■ TASK 1
Reproduce the stretch of the cinematographer interview from "BERNSTEIN: An early" through "get into commercials?", word for word.

■ QUOTED TEXT
---*---

QUESTION:  Some people think you were born in England. Let’s start by setting the record straight. Where were you born and raised?

BERNSTEIN: I was born in Buffalo in upstate New York. 

QUESTION: Did you have a boyhood interest in photography?

BERNSTEIN: My brothers and I decided we were going to make a movie. We got a cheap and really old 9.5 mm camera.  Unfortunately, you couldn't get any 9.5 mm film, so we'd pretend to make movies and convinced neighbors to play characters in them. We also had a still camera, but I could only afford to get the film processed about once a month, so every picture had to count.

QUESTION: Did you plan to become a filmmaker?

BERNSTEIN: I wanted to be a poet.  I got very interested in semiology (the art of using signs to signal or express thought) and structuralism…which is a school of English academia where you examine the nature of language and how it’s encoded. I was interested in the English language, and other languages, especially film. My interest in film language eventually led me to cinematography.

QUESTION: Can you be a bit more explicit?

BERNSTEIN: Words are simply a collection of sounds that we have arbitrarily decided have a code or meaning. I remember that I was writing an essay when I realized that images work the same way that spoken words do. That was around 1976 when I was living in London. The city was filled with independent film companies. There were independent films from France, Italy, the Far East and the American New Wave.  I became very interested in understanding what it means if a cinematographer puts a light on a subject from a particular angle. What does it mean if a light comes from below or from behind a character, or if a cinematographer uses particular gels? I also wondered about composition. All of these things make an impact on the audience that is difficult to quantify. The more I tried to quantify it, the more complex it became. It was a fascinating area of study. I was hanging around with a lot of other quasi-literary-aspiring intellectuals. Everyone was interested in structuralism, particularly at the British Film Institute and in some literary magazines. I was young, and academically inclined, so I naturally followed that lead. I began working at the BBC, initially as a writer and producer, but I noticed that the cinematographers I met didn't have to deal with above the line politics. The BBC trained me as an assistant cameraman and cinematographer. One week I was working on a documentary and my next job was in the studio on a talk show or a Shakespearean drama. I worked on projects with John Gielgud, Tony Richardson and others who became famous.  It was a wonderful education.

QUESTION: But, you did move on to other things?

BERNSTEIN: An early form of music videos became popular in London before MTV. I borrowed a camera and began shooting music videos. There were storyboards and directors with visions, but you could experiment with lenses, filters, exposing different films in different ways, camera movement and everything else. Eventually, I bought a CP16 camera and shot hundreds of music videos. Maybe half were 16 mm and the rest were 35 mm. They were very rarely done in video. I remember times when I worked until midnight on a music video, and then I slept for two hours, grabbed a cab across town and started another one at three in the morning. I’d catch a plane later that morning to shoot a commercial. 

QUESTION: How did you get into commercials?

---*---

[Rows of pointing data]
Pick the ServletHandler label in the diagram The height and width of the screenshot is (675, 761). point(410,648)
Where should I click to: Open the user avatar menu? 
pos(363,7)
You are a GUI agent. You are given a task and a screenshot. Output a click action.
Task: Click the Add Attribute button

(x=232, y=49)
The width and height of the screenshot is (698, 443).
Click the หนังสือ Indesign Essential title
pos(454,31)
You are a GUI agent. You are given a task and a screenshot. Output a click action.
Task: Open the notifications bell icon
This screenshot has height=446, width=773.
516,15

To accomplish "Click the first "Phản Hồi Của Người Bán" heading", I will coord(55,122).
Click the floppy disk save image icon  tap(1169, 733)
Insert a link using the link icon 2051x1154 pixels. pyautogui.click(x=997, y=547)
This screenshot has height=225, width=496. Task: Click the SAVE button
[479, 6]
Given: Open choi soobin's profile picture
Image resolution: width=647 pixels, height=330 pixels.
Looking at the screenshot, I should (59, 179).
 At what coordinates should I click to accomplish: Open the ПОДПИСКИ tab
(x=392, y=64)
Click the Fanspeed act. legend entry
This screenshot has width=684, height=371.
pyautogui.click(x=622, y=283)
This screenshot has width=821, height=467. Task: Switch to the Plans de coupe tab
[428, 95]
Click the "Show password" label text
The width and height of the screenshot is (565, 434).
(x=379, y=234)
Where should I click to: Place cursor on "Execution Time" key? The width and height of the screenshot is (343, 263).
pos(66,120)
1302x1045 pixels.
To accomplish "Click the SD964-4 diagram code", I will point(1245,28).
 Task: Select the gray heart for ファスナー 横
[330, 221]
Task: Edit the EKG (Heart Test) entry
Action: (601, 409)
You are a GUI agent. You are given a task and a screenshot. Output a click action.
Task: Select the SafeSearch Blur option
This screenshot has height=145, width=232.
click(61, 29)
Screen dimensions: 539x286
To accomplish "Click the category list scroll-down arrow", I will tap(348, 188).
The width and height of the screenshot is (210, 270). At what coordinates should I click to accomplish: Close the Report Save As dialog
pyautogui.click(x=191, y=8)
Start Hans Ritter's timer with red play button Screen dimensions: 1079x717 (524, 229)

---*---

■ TASK 2
Recast the rows as a numbered list with blank lines omitted, covering only the stretch from the first row through the line containing "Click the floppy", that line included.

■ WRITTEN RESPONSE 1
BERNSTEIN: An early form of music videos became popular in London before MTV. I borrowed a camera and began shooting music videos. There were storyboards and directors with visions, but you could experiment with lenses, filters, exposing different films in different ways, camera movement and everything else. Eventually, I bought a CP16 camera and shot hundreds of music videos. Maybe half were 16 mm and the rest were 35 mm. They were very rarely done in video. I remember times when I worked until midnight on a music video, and then I slept for two hours, grabbed a cab across town and started another one at three in the morning. I’d catch a plane later that morning to shoot a commercial. 

QUESTION: How did you get into commercials?

■ WRITTEN RESPONSE 2
1. Pick the ServletHandler label in the diagram The height and width of the screenshot is (675, 761). point(410,648)
2. Where should I click to: Open the user avatar menu? 
3. pos(363,7)
4. You are a GUI agent. You are given a task and a screenshot. Output a click action.
5. Task: Click the Add Attribute button
6. (x=232, y=49)
7. The width and height of the screenshot is (698, 443).
8. Click the หนังสือ Indesign Essential title
9. pos(454,31)
10. You are a GUI agent. You are given a task and a screenshot. Output a click action.
11. Task: Open the notifications bell icon
12. This screenshot has height=446, width=773.
13. 516,15
14. To accomplish "Click the first "Phản Hồi Của Người Bán" heading", I will coord(55,122).
15. Click the floppy disk save image icon  tap(1169, 733)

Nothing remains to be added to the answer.